La memoria personale è quella di una ragazzina il giorno del suo compleanno, davanti alla torta con le candeline. La luce si spegne e fin qui è tutto nella norma, se non fosse che l’azione non è voluta ma subita. La corrente è andata via e le sirene dell’allarme antiaereo attaccano il loro grido ossessivo. Intorno a lei gli adulti hanno i volti tesi, consapevoli della gravità della situazione, invece per i più giovani non è che un momento di festa. Le candeline vanno spente, si continua a mangiare, ridere e ballare. Su questa dicotomia tra conflitto e quotidianità è incentrata la poetica di Gohar Dashti (Ahwaz 1980, vive e lavora a Teheran), particolarmente evidente in uno dei suoi progetti più noti, Today’s Life and War (2008).

«Era come vivere nel paradosso», ricorda la fotografa iraniana a proposito della sua infanzia e adolescenza, trascorse nella sua città natale al confine con l’Iraq durante gli anni della guerra Iran-Iraq. Questa serie, insieme ad una selezione di Slow Decay (2010) e Volcano (2012) fa parte della sua prima personale italiana, Inside Out da Officine dell’Immagine a Milano (la mostra curata da Silvia Cirelli è aperta fino al 24 gennaio 2014).

Non si ritiene un’attivista Gohar Dashti, solo un’artista. «Il mio lavoro, pur affrontando questioni sociali e politiche, non è direttamente coinvolto con le questioni del governo. Si tratta solo delle mie opinioni in cui metto a fuoco quello che per me è in generale la violenza, i ricordi della guerra, il sentimento di felicità in Iran.»

Il suo approccio al soggetto è sempre simbolico e anche quando il messaggio sembra più esplicito, sono le emozioni a trovare le diverse chiavi d’accesso.

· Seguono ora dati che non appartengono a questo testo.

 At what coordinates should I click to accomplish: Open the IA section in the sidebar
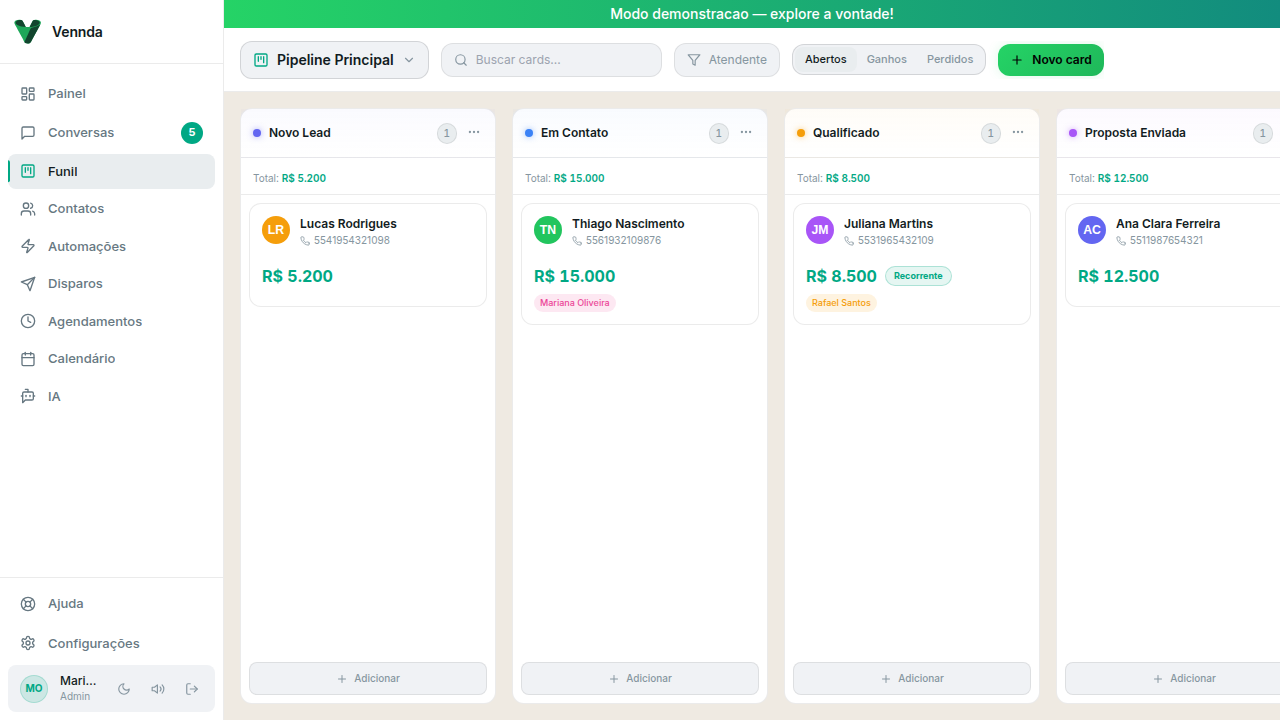click(x=52, y=396)
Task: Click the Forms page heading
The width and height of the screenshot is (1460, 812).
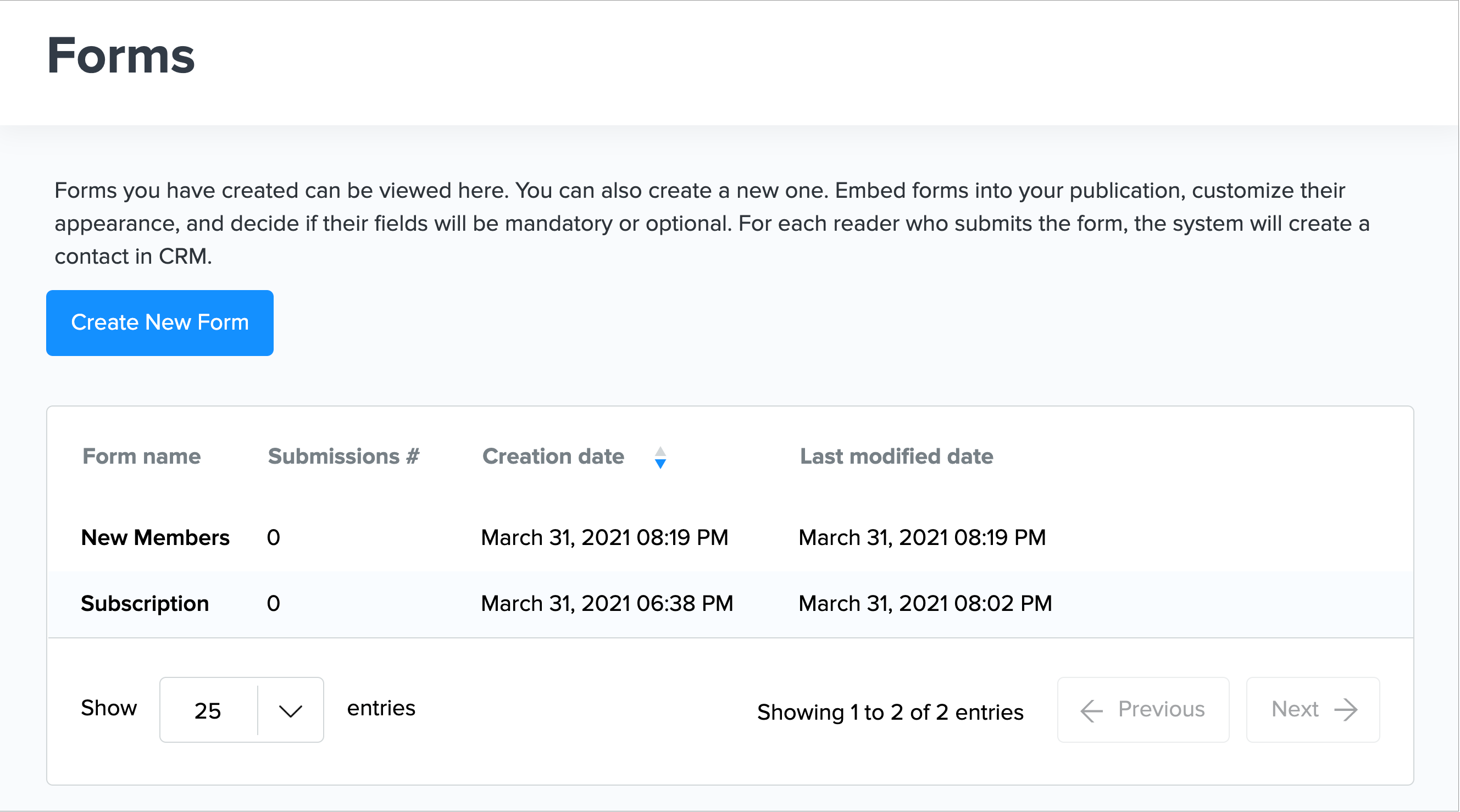Action: [121, 55]
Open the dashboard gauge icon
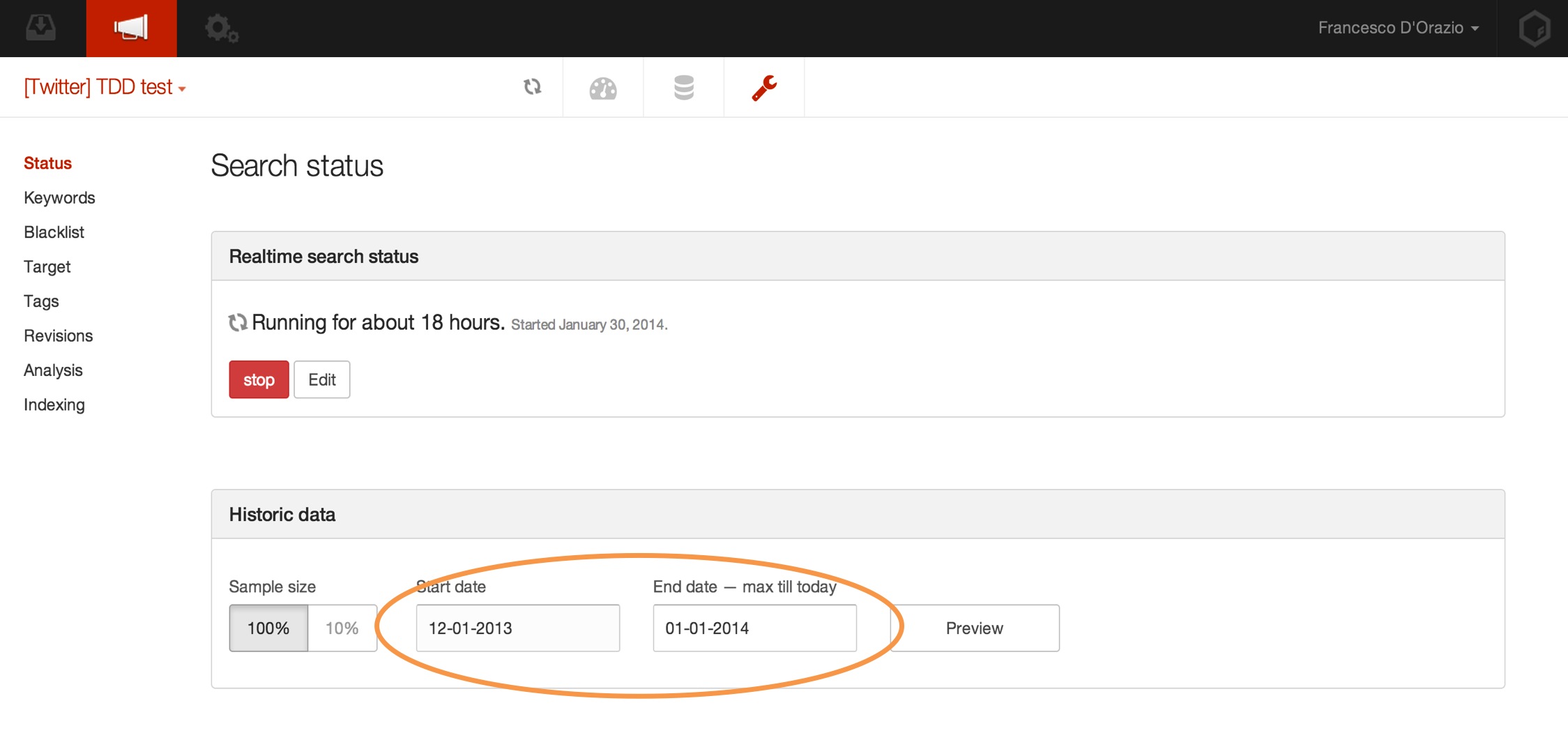1568x740 pixels. coord(603,88)
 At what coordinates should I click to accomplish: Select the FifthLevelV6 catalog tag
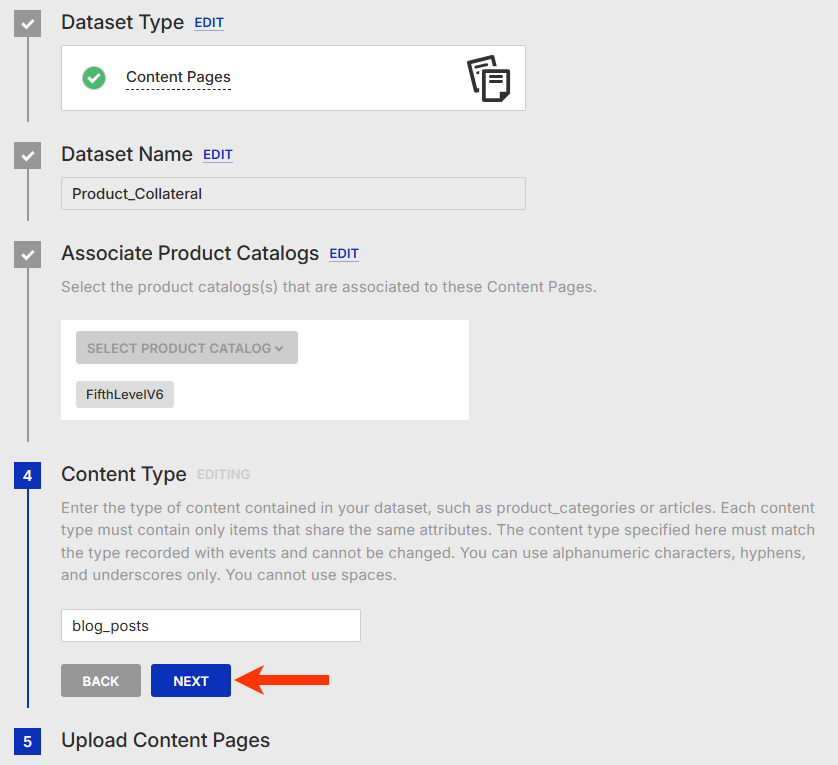125,395
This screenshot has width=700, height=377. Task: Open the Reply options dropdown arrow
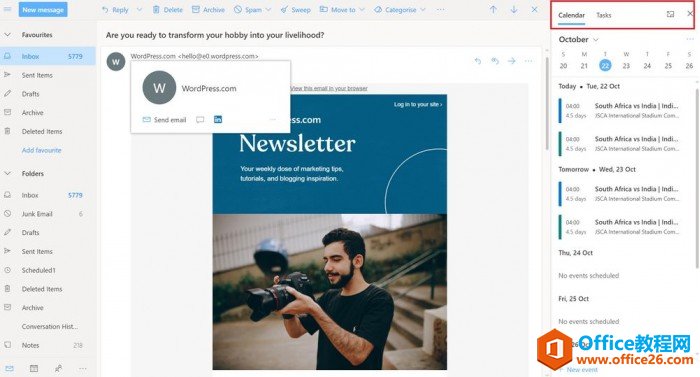(139, 9)
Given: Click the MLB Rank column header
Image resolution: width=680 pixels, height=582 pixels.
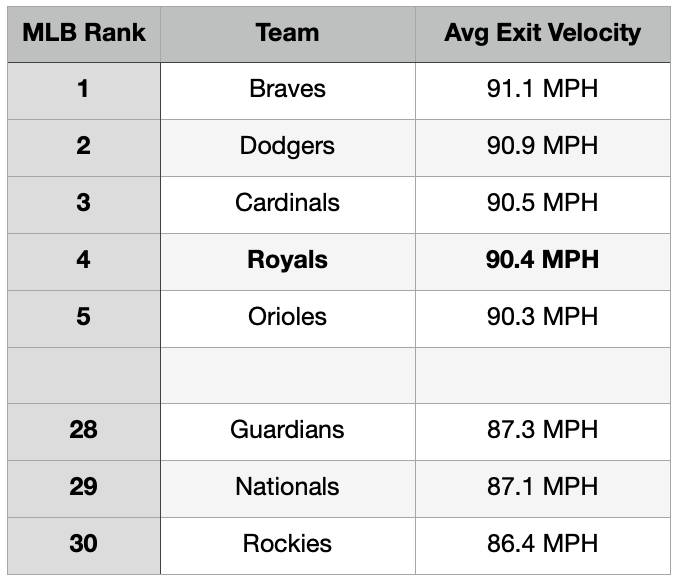Looking at the screenshot, I should [x=83, y=32].

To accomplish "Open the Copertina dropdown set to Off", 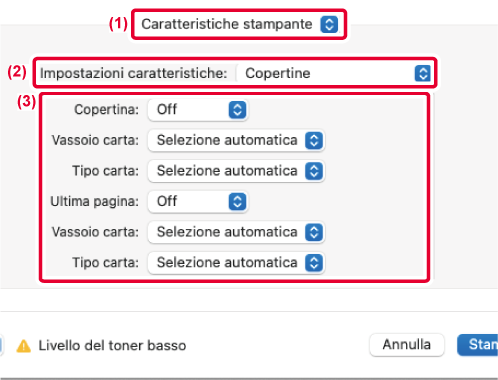I will 198,110.
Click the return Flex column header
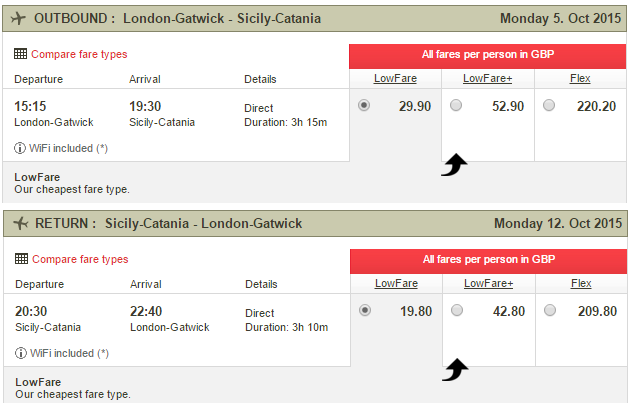Image resolution: width=630 pixels, height=403 pixels. click(x=581, y=283)
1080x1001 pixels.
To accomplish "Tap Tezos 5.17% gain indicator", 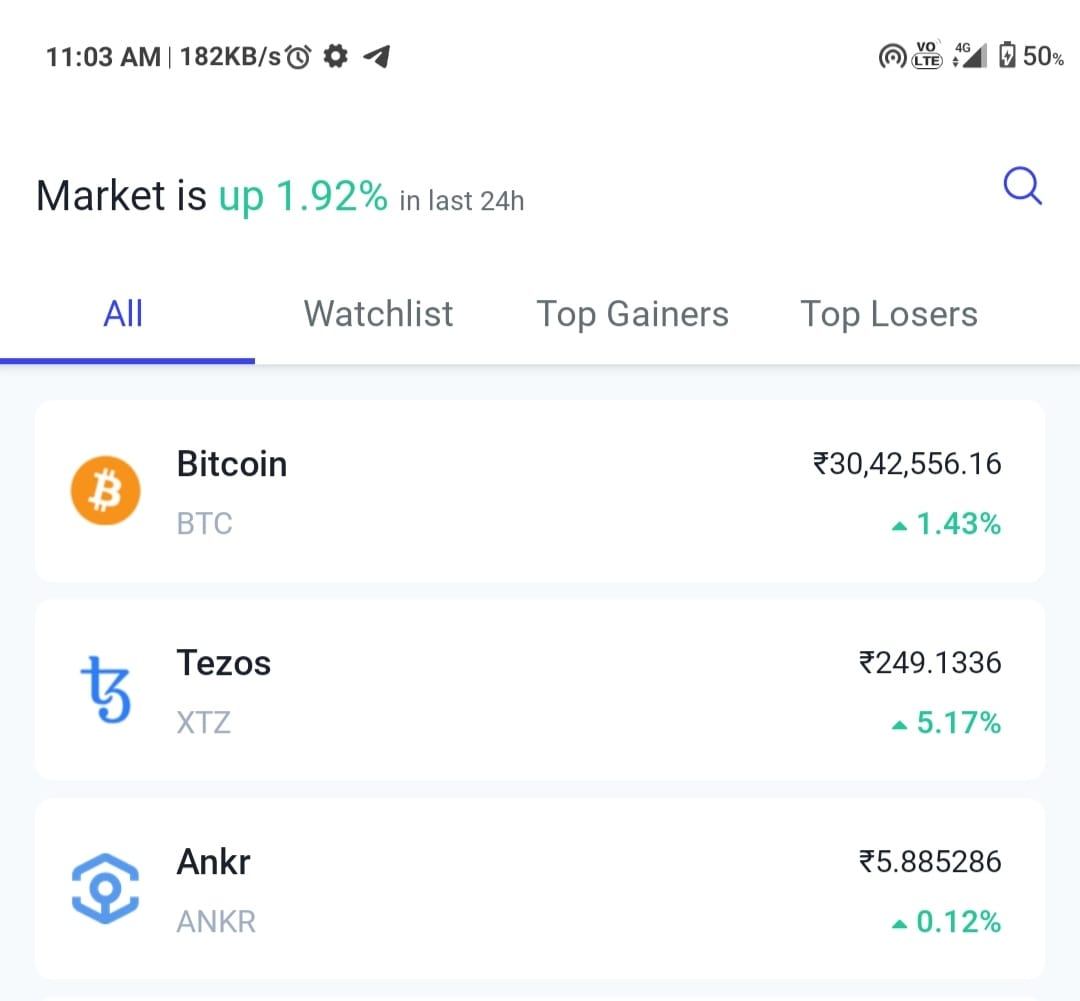I will (x=946, y=722).
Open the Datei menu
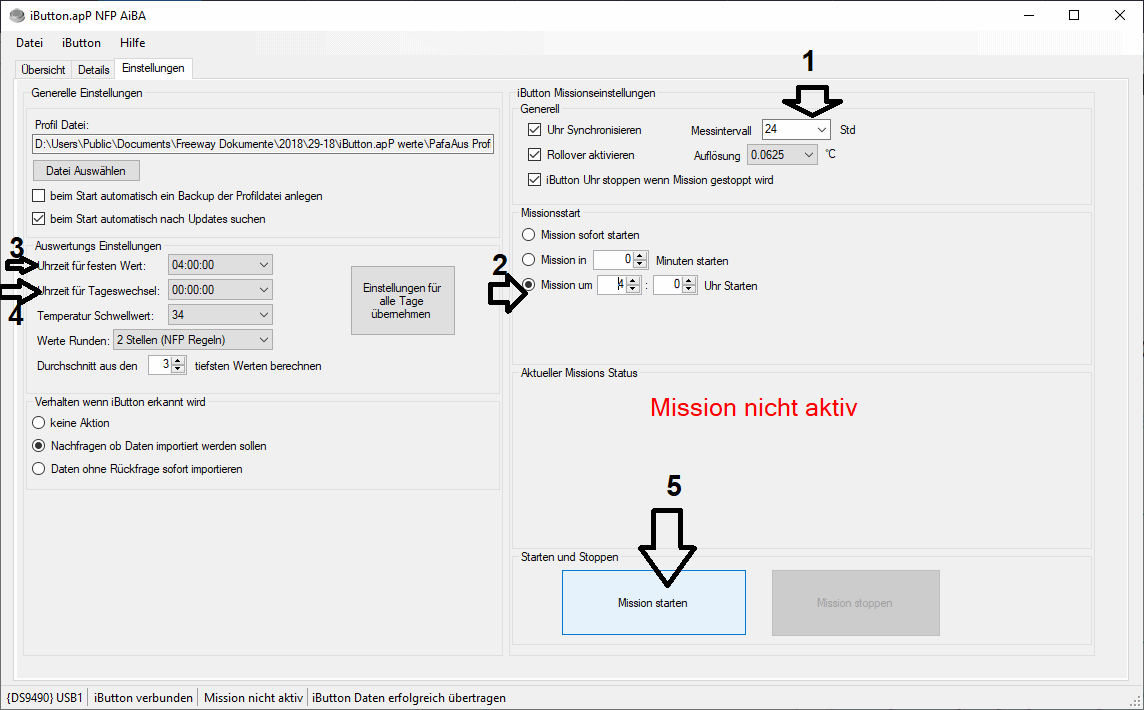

Dopo gli studi di grafica, durante i quali comincia ad entrare in confidenza con la fotografia, Dashti sostiene il difficile esame di ammissione all’Università pubblica di Teheran. È incerta se studiare cinema o fotografia, ma alla fine prevale l’interesse per l’immagine fissa. La sua metodologia di lavoro rimane, tuttavia, strettamente connessa con quella cinematografica. Intanto per lei è fondamentale il lavoro di squadra (anche a Milano l’hanno seguita i suoi due assistenti, il fratello Raoof e Hamed Noori). L’idea in tutte le sue fasi evolutive, dal passaggio agli schizzi e ai disegni preparatori alla scelta della location e dei modelli, è sempre affrontata e discussa con il team fino al momento dello scatto.

L’insieme di persone è anche un concetto che torna nel suo lavoro di fotografa – «L’idea stessa del gruppo racchiude in sé la potenzialità di un confronto, di un movimento di opinioni che vengono condivise e discusse», afferma – soprattutto negli ultimi due progetti Volcano e Iran, Untitled (2013), al di là dell’aspetto stilistico profondamente diverso.

Ci sono voluti parecchi mesi per realizzare Iran, Untitledpresentato per la prima volta proprio in occasione di Inside Out – di cui tre solo per lo shooting in un ambiente desertico nei dintorni di Mashhad, a quasi mille chilometri dalla capitale. I colori desaturati restituiscono in maniera realistica gruppi fitti di persone, fotografati a distanza, intenti a fare qualcosa (sposi che ballano su un tappeto, coppie sdraiate su un materasso, giovani che salgono e scendono da uno scivolo…), ma circondati dal nulla. In Volcano, invece, tutte le foto sono state scattate in studio, sotto le forti luci artificiali che annullano la profondità di campo. Il codice linguistico viene direttamente dalla fotografia pubblicitaria dove tutti sono belli, perfetti, sorridenti, felici. Allo stesso modo i personaggi, solitamente serissimi e immersi in un’atmosfera pesante, sono ritratti in momenti di ilarità, di spensieratezza innaturale (le studentesse durante la lezione di anatomia, le donne mentre puliscono la verdura e intanto sorseggiano il tè…). La finzione è esaltata dalla presenza di un qualcosa di ibrido che obbliga l’osservatore a porsi delle domande senza potersi dare risposte.

«Ho voluto mettere in discussione quella che è l’apparenza superficiale della vita di oggi in Iran, che spesso viene proposta come serena e allegra, ma questa è solo la visione più superficiale perché si tratta spesso di storie tristi strettamente connesse con la situazione politica e sociale. Quindi è un’allegria di cui non ci si può fidare. Infatti in tutte le foto compare una figura coperta, un elemento di disturbo che suggerisce che c’è qualcosa che non va.»